PROBLEM TO SOLVE
From the line that contains "Click the highlighted -52.00 profit value" through the line that contains "Task: Expand the Gross Sales row", output every line of the listing below exactly and leave out all the rest.

*****

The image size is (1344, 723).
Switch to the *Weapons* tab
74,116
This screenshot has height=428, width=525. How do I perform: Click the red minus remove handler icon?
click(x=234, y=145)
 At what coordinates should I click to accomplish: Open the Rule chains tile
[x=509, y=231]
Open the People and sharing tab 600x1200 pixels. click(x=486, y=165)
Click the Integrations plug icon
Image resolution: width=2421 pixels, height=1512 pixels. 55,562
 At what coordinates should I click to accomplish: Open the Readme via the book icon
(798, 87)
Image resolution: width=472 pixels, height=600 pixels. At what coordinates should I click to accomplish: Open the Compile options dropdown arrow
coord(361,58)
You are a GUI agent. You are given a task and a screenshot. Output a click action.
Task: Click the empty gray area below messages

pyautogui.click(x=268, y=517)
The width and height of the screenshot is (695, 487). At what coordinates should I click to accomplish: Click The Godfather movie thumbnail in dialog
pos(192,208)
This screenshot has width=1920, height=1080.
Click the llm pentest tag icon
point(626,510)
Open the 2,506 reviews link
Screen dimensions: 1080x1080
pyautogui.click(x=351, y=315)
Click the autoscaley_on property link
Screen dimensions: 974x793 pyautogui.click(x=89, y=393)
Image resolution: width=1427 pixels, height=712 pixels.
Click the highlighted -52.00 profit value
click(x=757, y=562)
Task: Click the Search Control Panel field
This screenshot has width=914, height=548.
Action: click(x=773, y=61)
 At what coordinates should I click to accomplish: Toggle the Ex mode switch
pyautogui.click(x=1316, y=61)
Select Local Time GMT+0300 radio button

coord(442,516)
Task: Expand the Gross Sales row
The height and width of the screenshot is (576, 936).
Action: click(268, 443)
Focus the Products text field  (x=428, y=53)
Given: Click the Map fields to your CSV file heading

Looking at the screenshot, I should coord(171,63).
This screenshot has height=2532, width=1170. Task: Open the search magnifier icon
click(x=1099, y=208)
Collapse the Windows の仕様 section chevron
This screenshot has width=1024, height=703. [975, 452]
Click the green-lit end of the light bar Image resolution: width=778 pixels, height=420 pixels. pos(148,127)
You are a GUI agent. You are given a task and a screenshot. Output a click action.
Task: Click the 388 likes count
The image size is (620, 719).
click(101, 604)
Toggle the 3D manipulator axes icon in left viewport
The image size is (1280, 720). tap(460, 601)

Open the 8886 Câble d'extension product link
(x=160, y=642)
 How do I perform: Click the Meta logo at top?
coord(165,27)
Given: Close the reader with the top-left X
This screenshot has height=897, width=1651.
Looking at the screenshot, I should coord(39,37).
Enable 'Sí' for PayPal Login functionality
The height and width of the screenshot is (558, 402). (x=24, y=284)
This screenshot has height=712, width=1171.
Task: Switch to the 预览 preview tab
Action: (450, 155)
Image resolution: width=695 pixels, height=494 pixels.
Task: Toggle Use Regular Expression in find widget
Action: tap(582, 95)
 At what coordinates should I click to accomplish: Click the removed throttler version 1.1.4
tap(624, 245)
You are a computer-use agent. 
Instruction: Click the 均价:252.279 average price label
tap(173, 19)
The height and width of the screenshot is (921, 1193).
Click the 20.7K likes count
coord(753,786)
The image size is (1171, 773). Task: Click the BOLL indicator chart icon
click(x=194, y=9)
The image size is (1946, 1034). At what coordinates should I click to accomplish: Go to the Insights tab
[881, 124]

*****

RESULT OF THE TASK
Click the highlighted -52.00 profit value
click(x=757, y=562)
Task: Click the Search Control Panel field
This screenshot has width=914, height=548.
Action: click(x=773, y=61)
 At what coordinates should I click to accomplish: Toggle the Ex mode switch
pyautogui.click(x=1316, y=61)
Select Local Time GMT+0300 radio button

coord(442,516)
Task: Expand the Gross Sales row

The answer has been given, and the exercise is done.